冬耶が可愛がっている存在であることは当然認識していたが、幼い容姿も体躯も好みではない、そう思っていたからだ。
「ガキくさいから勃ちそうにないなーと思ったんだけどネ。葵チャン、普通にエロくて全然大丈夫だったわ」
「そらクスリでラリってたせいや。普段は見かけ通り、セックスのセの字も知らんお子様やねん」
「バカなの?そんな高校生いないでしょ」
「いんのよそれが」
幸樹は断言してくるが、そんな話を信じられるわけもない。あの夜葵を探し回っていた人物のことも大抵は把握していた。こぞって葵を可愛がっているという噂も知っている。

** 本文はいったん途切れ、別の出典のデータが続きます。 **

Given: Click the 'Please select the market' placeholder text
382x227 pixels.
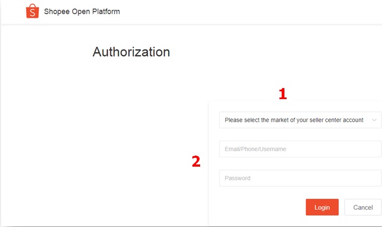Looking at the screenshot, I should point(294,120).
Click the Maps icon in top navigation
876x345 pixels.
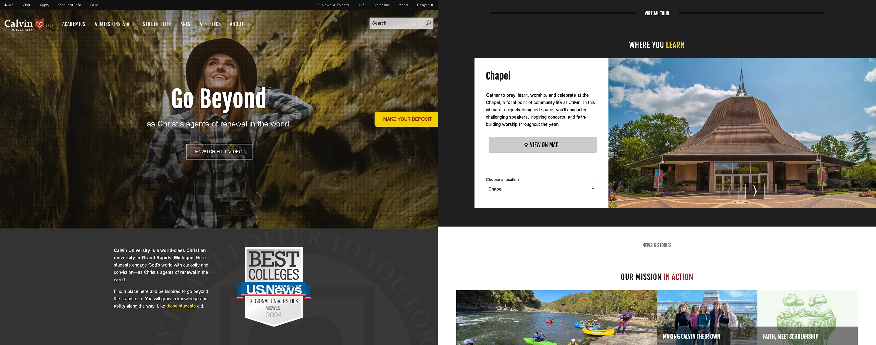403,4
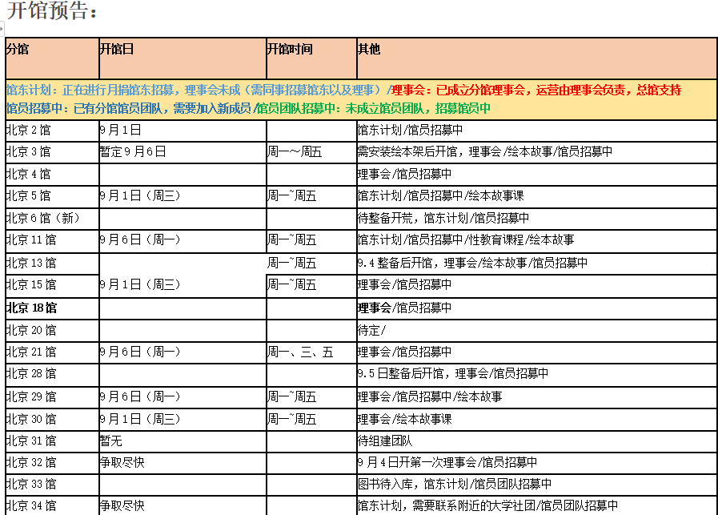Viewport: 718px width, 515px height.
Task: Click the 开馆时间 column header
Action: click(311, 57)

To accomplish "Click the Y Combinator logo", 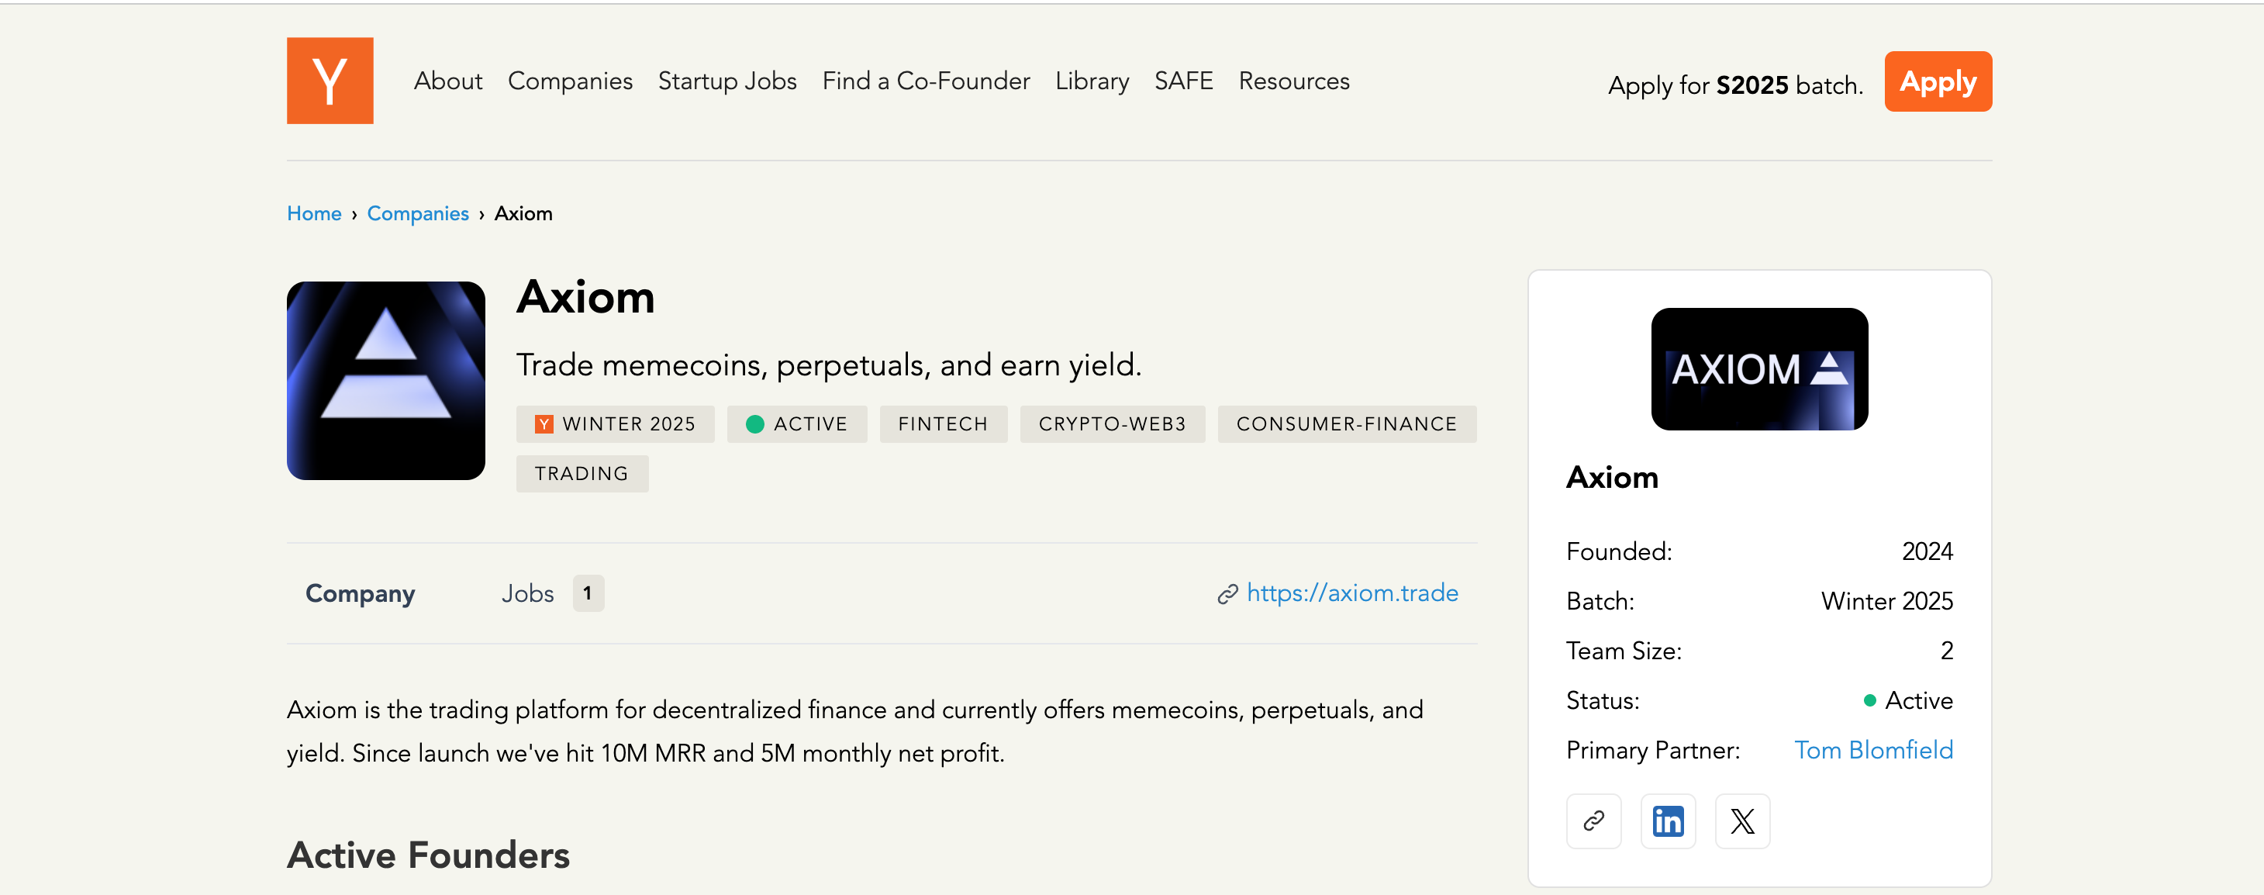I will (330, 80).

幸樹はどうせ若葉の興味を逸らそうとしているのだろうが、もっとマシな嘘をついてほしいものだ。
「そういや葵チャン、まだガッコ来ないの?待ってんだけど」
若葉の見た限り、拘束具の痕が付いているぐらいでそれほど目立った外傷はないように思えた。とっくに登校してもいいはずなのだが、葵は一向に現れない。

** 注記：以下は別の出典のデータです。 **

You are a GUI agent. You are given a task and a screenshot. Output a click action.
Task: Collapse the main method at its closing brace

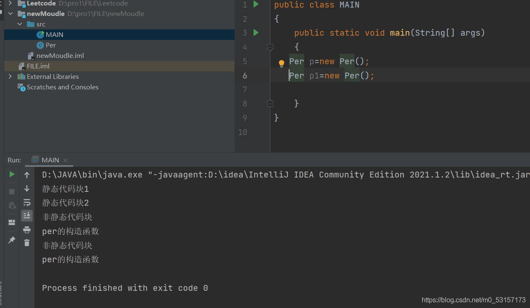[x=270, y=103]
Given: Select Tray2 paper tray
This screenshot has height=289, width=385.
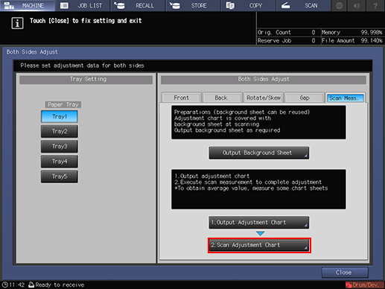Looking at the screenshot, I should point(60,131).
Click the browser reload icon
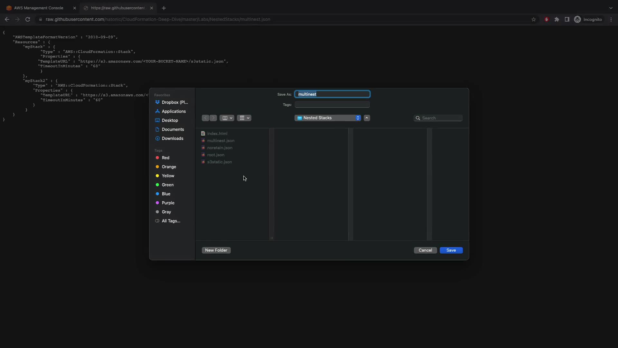618x348 pixels. [28, 19]
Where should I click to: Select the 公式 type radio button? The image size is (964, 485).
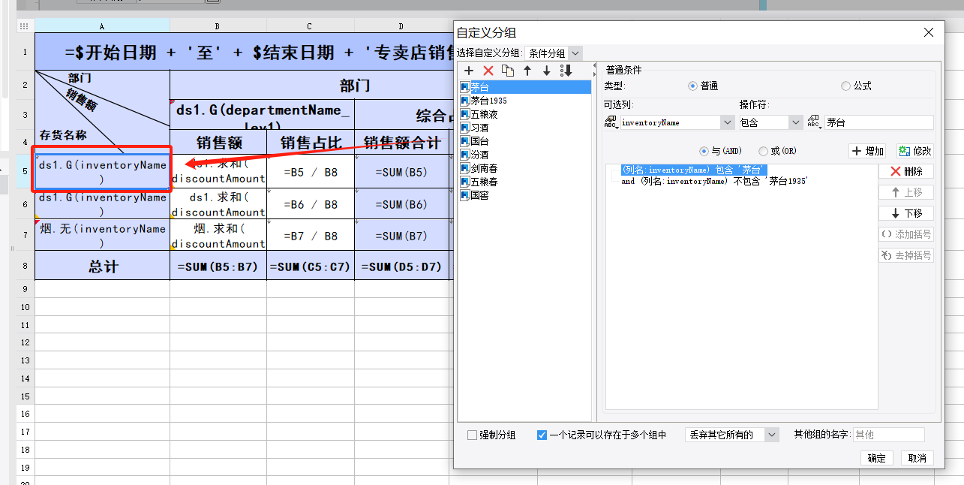point(845,86)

登校したとて葵はきっと今まで以上にガードされているだろうが、どこかにチャンスはあるはずだ。取り囲むのはどうせ、あの夜葵を見つけることが出来なかった無能の集まり。出し抜く自信はいくらでもある。それに簡単に捕まえられる獲物よりも、よほどゲーム性があって楽しそうだ。
若葉が思わず口元を緩めると、それを見咎めた幸樹の視線が鋭くなった。